Lardelli: "Je standardisierter die IT, desto agiler das Unternehmen"

Uhr | Aktualisiert
von Thomas Brenzikofer

Wachstum verdauen und konsolidieren, so die Devise bei Postfinance. Doch Enrico Lardelli, Geschäftsleitungsmitglied und CIO, setzt auf Innovation und ein neues Zahlungssystem. Die Netzwoche wollte wissen, wie er das anpackt.

Herr Lardelli, Sie wechselten vor einem Jahr als CIO von einer Privatbank zur Postfinance – ein Kulturschock?

Was das reine IT-Handwerk anbelangt, gibt es eigentlich keinen Unterschied. Überall in der Banken-IT ist Stabilität und Sicherheit das oberste Gebot. Letzteres ist im Private Banking vielleicht etwas ausgeprägter. Der grösste Unterschied ist jedoch die Publizität. Sobald Postfinance einen Ausfall hat, und sei es auch nur für ein paar Minuten, ist es sofort in den Medien. Bei einer Privatbank ist das nicht der Fall.

Sie arbeiten also sehr viel enger mit der Presseabteilung zusammen?

Es ist tatsächlich sehr beeindruckend, wie man bei der Post mit derartigen Vorfällen umgeht. Im Nu kann auf einen erprobten Krisenstab zurückgegriffen werden. Das hatte ich so noch nie erlebt. Das grösste Aha-Erlebnis hatte ich am 2. Januar, als die Postomaten ausgestiegen waren. Morgens um halb 11 wurde ich benachrichtigt, und bereits um 11 Uhr kam es in den Nachrichten. Dabei war der Ausfall für unsere Kunden nicht wirklich problematisch. Man konnte ja jederzeit gleich um die Ecke mit der Postfinance-Card bei jedem Bankomaten Geld beziehen.

Sie sind nun seit knapp einem Jahr bei Postfinance. Welche Pflöcke haben Sie bereits eingeschlagen?

Grundsätzlich befinden wir uns im Übergang zu einer Konsolidierungsphase. Es gilt, das grosse Wachstum der vergangenen Jahre zu verdauen. Vor drei, vier Jahren hat man sich in der IT stark nach dem Business ausgerichtet.
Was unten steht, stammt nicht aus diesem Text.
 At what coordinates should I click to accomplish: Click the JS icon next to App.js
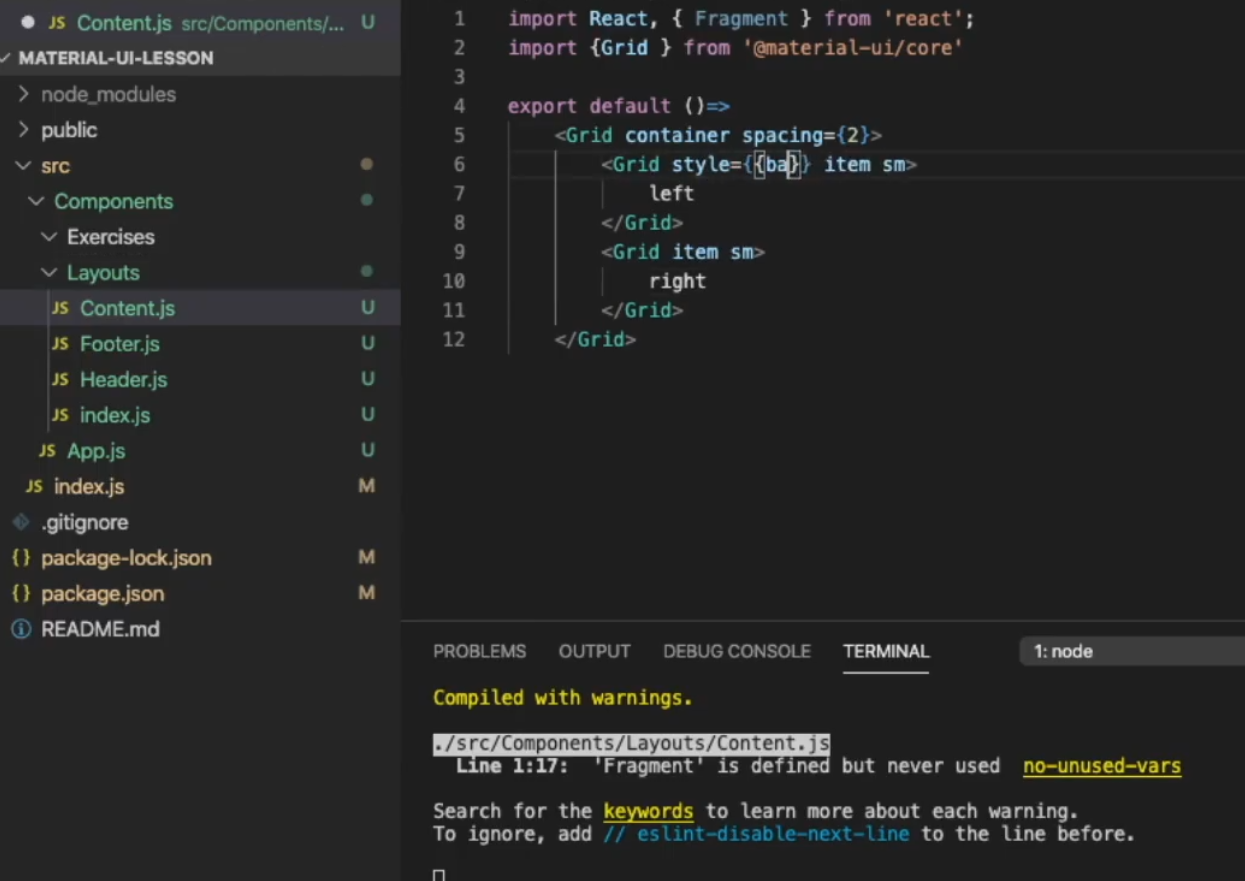(46, 451)
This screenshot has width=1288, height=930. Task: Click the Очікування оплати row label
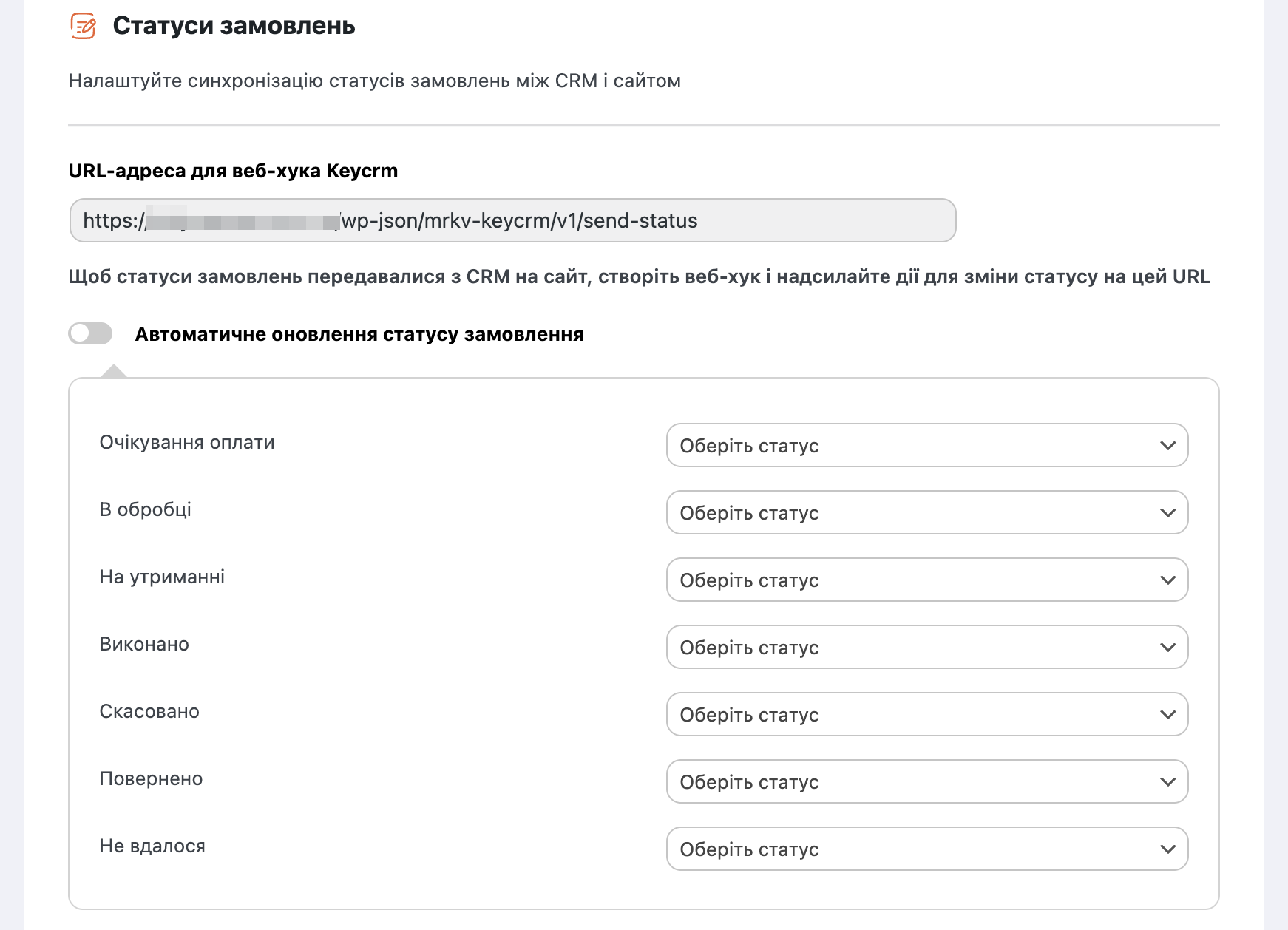tap(187, 442)
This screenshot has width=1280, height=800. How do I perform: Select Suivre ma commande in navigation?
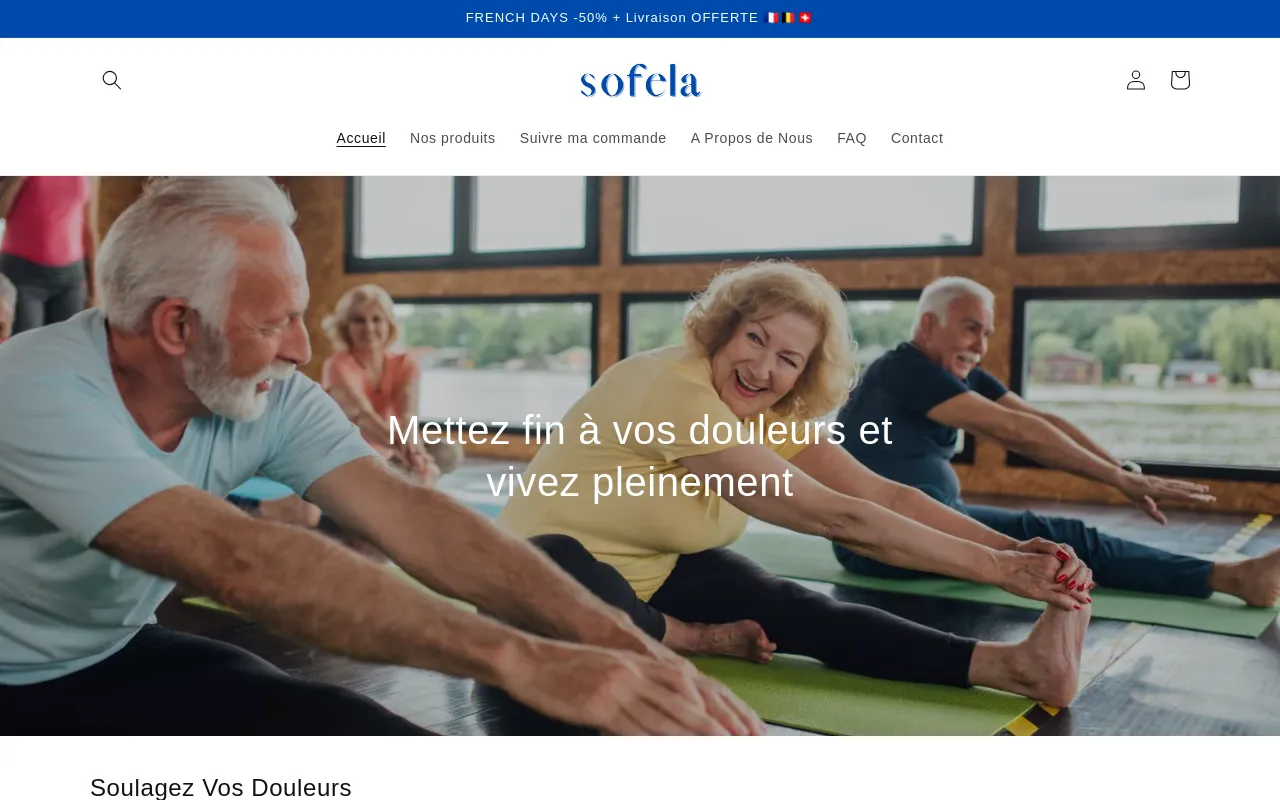[x=593, y=138]
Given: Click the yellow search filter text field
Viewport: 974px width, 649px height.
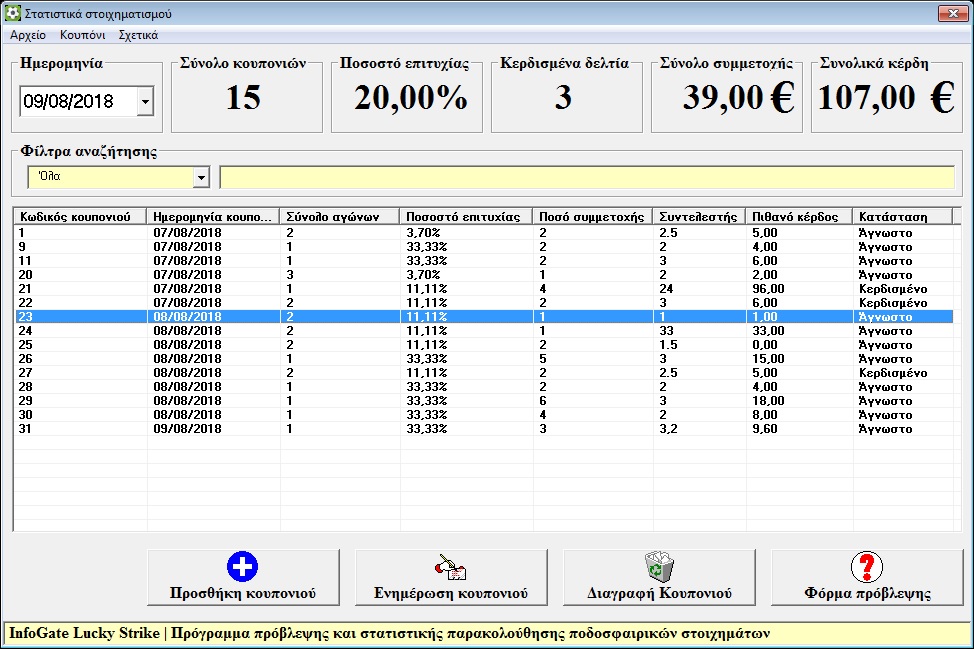Looking at the screenshot, I should pos(586,177).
Dabei war man zwar im Sinne einer schnellen Reaktionszeit effizient, dies jedoch weniger, was die Kosten und Strukturen anbelangt. Vor allem im IT-Betrieb führte dieses Vorgehen zu vielen Doppelspurigkeiten. Deshalb werden wir in den nächsten Monaten versuchen, den Betriebsteil wieder zu zentralisieren.

Wird es dabei auch um eine Redimensionierung der IT-Organisation gehen und zu einem Stellenabbau kommen?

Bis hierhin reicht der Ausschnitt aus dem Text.